Temps Fête sur Douarnenez : Les entreprises à bord

Du 22 au 25juillet, les fêtes maritimes de Douarnenez embarquent une centaine d'entreprises au sein du club Quai des Entrepreneurs. Un réseau nouveau pour faire du business tout en soutenant un événement culturel et traditionnel à la pointe de la Bretagne.

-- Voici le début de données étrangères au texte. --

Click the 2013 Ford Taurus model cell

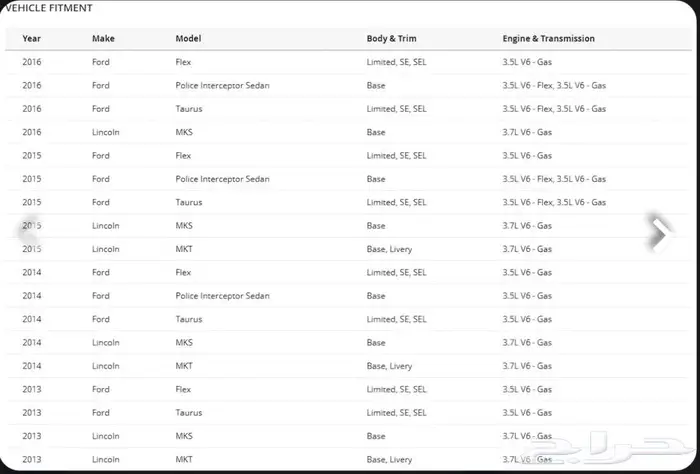(x=188, y=413)
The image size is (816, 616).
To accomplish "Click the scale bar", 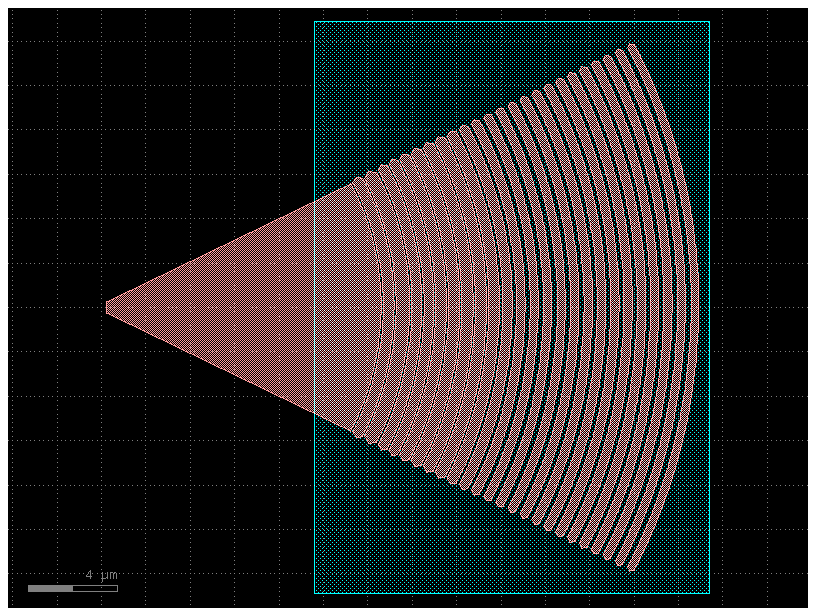I will point(75,588).
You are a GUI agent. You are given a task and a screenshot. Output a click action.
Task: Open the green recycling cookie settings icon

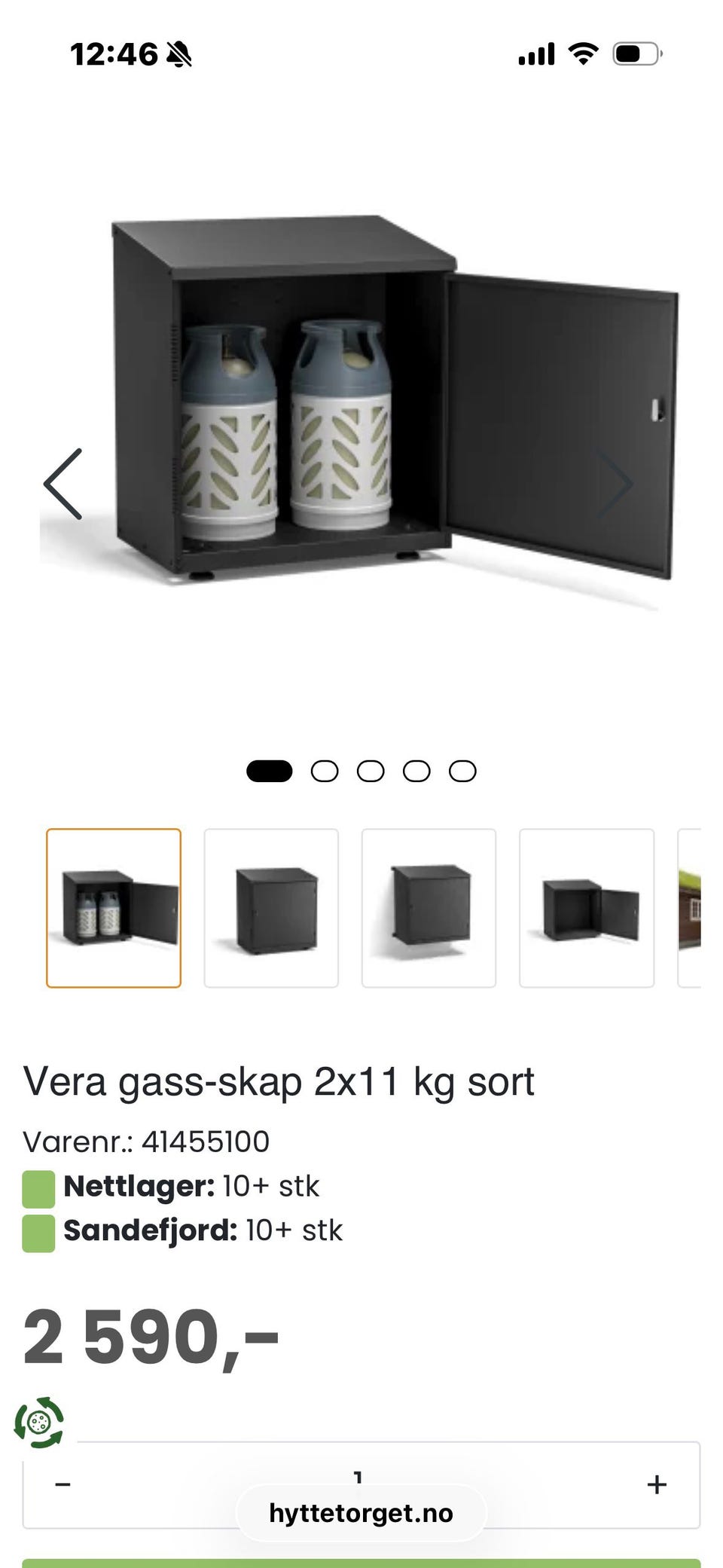coord(39,1423)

C'est un Douarneniste, «enfant de Ploaré», et surtout un acteur économique important en Bretagne qui prendra la barre des fêtes maritimes, à l'issue de son édition 2010. Le 26juillet à minuit, jour de la Sainte-Anne et date anniversaire de la création de Brit Air, Xavier Leclercq, son fondateur, prendra la suite de Jean-Michel Le Boulanger. Nommé vice-président du Conseil régional, ce dernier a décidé de quitter le navire. «J'ai toujours dit, que cette fête qui regroupe des gens de toute obédience, ne pouvait avoir à sa tête quelqu'un qui était engagé dans le débat politique», explique ce géographe, maître de conférence à l'Université de Bretagne Sud et président pendant dix ans de l'événement. Une opinion que ne partage pas complètement Xavier Leclercq, ancien président de Produit en Bretagne, même s'il affirme ne nourrir aucune ambition politique. Mais peu importe. Les deux hommes sont d'accord sur l'essentiel: les valeurs de cette fête qui se veut familiale, la mise en lumière des talents locaux, celle des 1.700 bénévoles et d'un projet culturel qui va au-delà du simple divertissement.




Des finances fragiles

L'arrivée d'un acteur économique à la présidence, correspond à la volonté de tisser des liens plus étroits avec les entreprises pour un événement confronté au défi de son équilibre financier. Sur ce point, Jean-Michel Le Boulanger a reçu le soutien de Loïc Hénaff, élu trésorier de l'association il y a un an. «Les finances de la fête sont fragiles, à cause du manque de fonds propres qui permettent d'assurer l'entre-deux fêtes. L'association vit pourtant chichement. Mais d'une édition à l'autre, il est nécessaire de maintenir un savoir-faire et un lien avec les bénévoles. C'est pourquoi nous sommes contraints à un rythme biennal», analyse le nouveau DG de l'entreprise de Pouldreuzic (voir notre rubrique industrie page8). Le patron breton qui promet une gestion «drastique», a pris «un bon pied de pilote» en visant le plus bas niveau historique de la fréquentation de la fête, il y a quatre ans. Après le bouillon de 2006, les organisateurs ont réagi en faisant évoluer le concept. Dès 2008, le prix est revu à la baisse (12 € par jour). Si les bateaux demeurent au coeur de la fête, une série de concerts, de déambulations et d'animations de pyrotechnie vont dorénavant faire vivre les quais. «Nous avons réinventé les fêtes maritimes. Cela va prendre deux à trois éditions avant que le public l'intègre», juge Loïc Hénaff.




Un club «solidaire»

Il y a un an, l'idée a été de ressusciter le club d'entreprises, baptisé ?Quai des Entrepreneurs?. Cette association des partenaires et «solidaires» de la fête regroupe une centaine d'entreprises, de l'assureur de Douarnenez, à la PME régionale en passant par le groupe mondial IBM, l'un des derniers en date sur la liste. Un nombre qui fait de ce réseau le deuxième cercle d'entreprises bretonnes à vocation culturelle derrière celui du Festival interceltique. Ses prestations sont variables et sur-mesure. À partir de 1.000€, elles bénéficient de cent places pour leurs clients et prospects. Des rabais pour l'affrètement des navires leur sont accordés. Il est possible, à certaines conditions, d'utiliser l'image des fêtes maritimes. «Nous avons mis en place des conditions particulières pour les membres de Produit en Bretagne qui sont une trentaine à avoir adhéré au Quai des Entrepreneurs», note Loïc Hénaff. Mais surtout, c'est le carnet d'adresses qui attire. Tout au long de la fête, les entreprises pourront échanger des cartes de visite sur un espace VIP et plus particulièrement sur le trois-mâts barque Belem, lors d'un cocktail le jeudi 22juillet.